Surprise! Deep Mind managed to create a machine that could master the game, without being programmed with explicit rules and without being taught by a professional Go player. AlphaGo mainly played against itself and learned from this self-play. At its core, it learned like a human learns, by looking at the board, evaluating the options, making moves, and learning from mistakes — it just did it a lot faster than any human can.

This is extremely exciting because, at its core, what it means is that computer scientists have had all the tools they needed to do this for years. Neural networks have been known about and discussed since the middle of the last century. All it really took was simply getting creative with them, applying them in new ways. AlphaGo beating the world’s best Go player proves that AI has the potential to do anything. It can learn anything and understand anything, and from that learning and understanding it can accomplish what humans can accomplish in a much shorter period of time.
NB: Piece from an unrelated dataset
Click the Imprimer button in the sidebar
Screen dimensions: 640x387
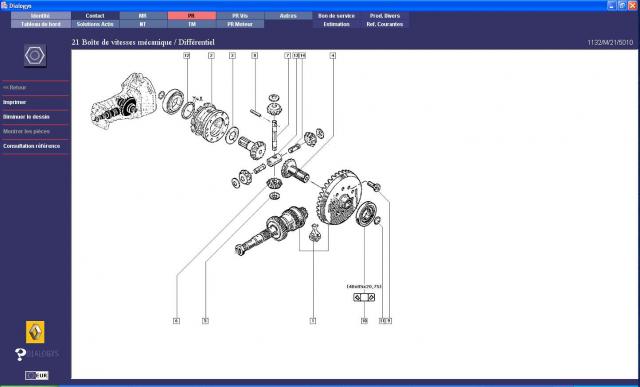(15, 102)
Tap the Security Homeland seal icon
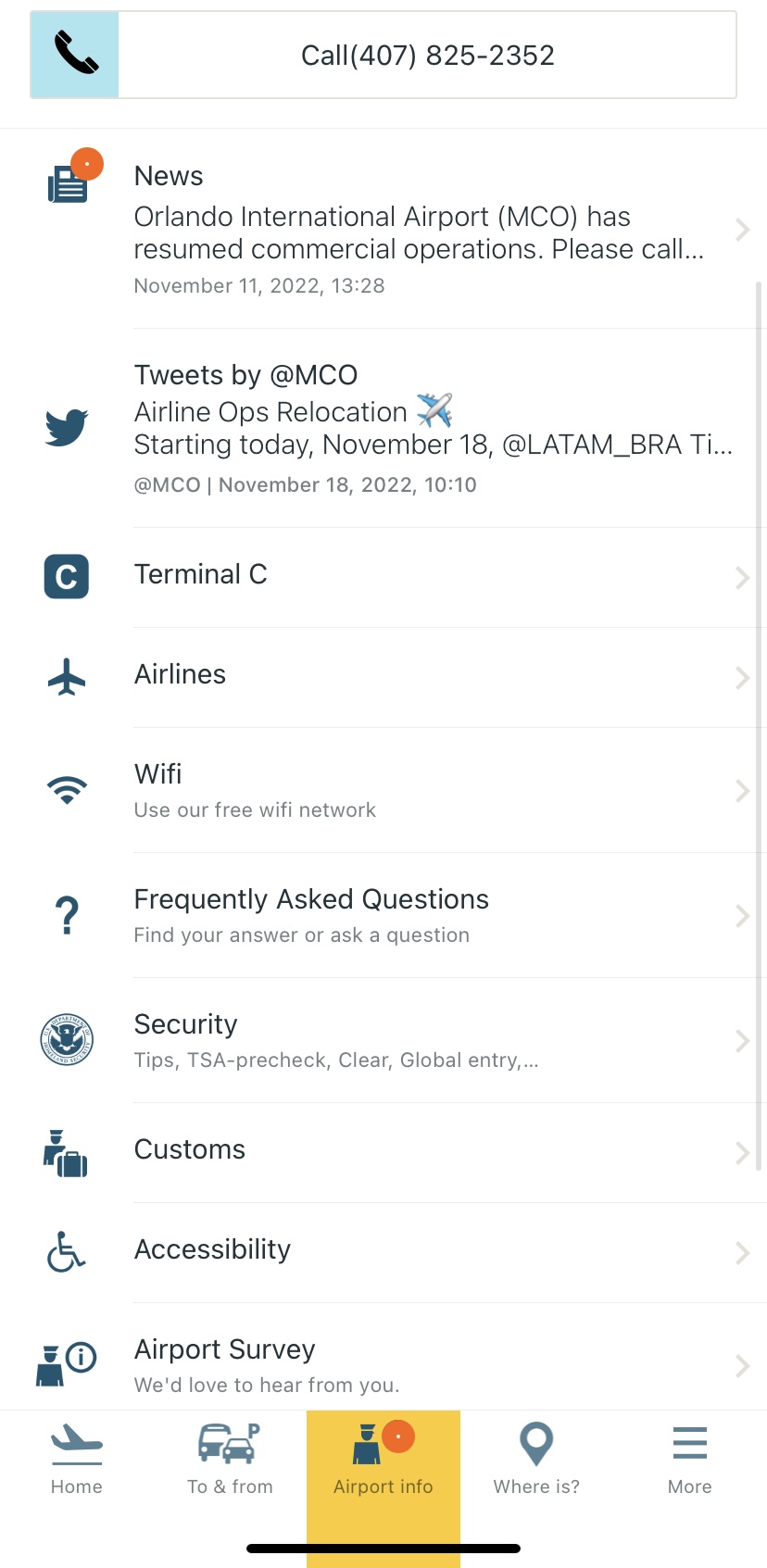Viewport: 767px width, 1568px height. point(67,1039)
You’re probably wondering what this all means. The good news is that we’re much closer to the dream of an AI best friend than most of us would have dared to imagine a few years ago. Let it sink in for a moment: AlphaGo can learn the most complex, intuition and creativity based logic game known to man and it didn’t do so through a finite database or search trees alone. It learned from practice and experience, just like we do, and the ability to create amazing new solutions to ancient puzzles suggests a realm of digital creativity never before fathomed.

AlphaGo is not like other game playing AIs that have come before it. It is the future of intelligent and intuitive machines, one that we plan to turn toward more than just board games. From practical applications to that friend you’ve been hoping for, AlphaGo is sure to be the first of a new generation of self-learning intuitive AIs that go above and beyond the limited calculating capacities of its older siblings and contemporaries. If you love AI like I do, keep your eyes open for new practical applications for very real artificial intelligence popping up in places you may not have even imagined. The AI winter is over.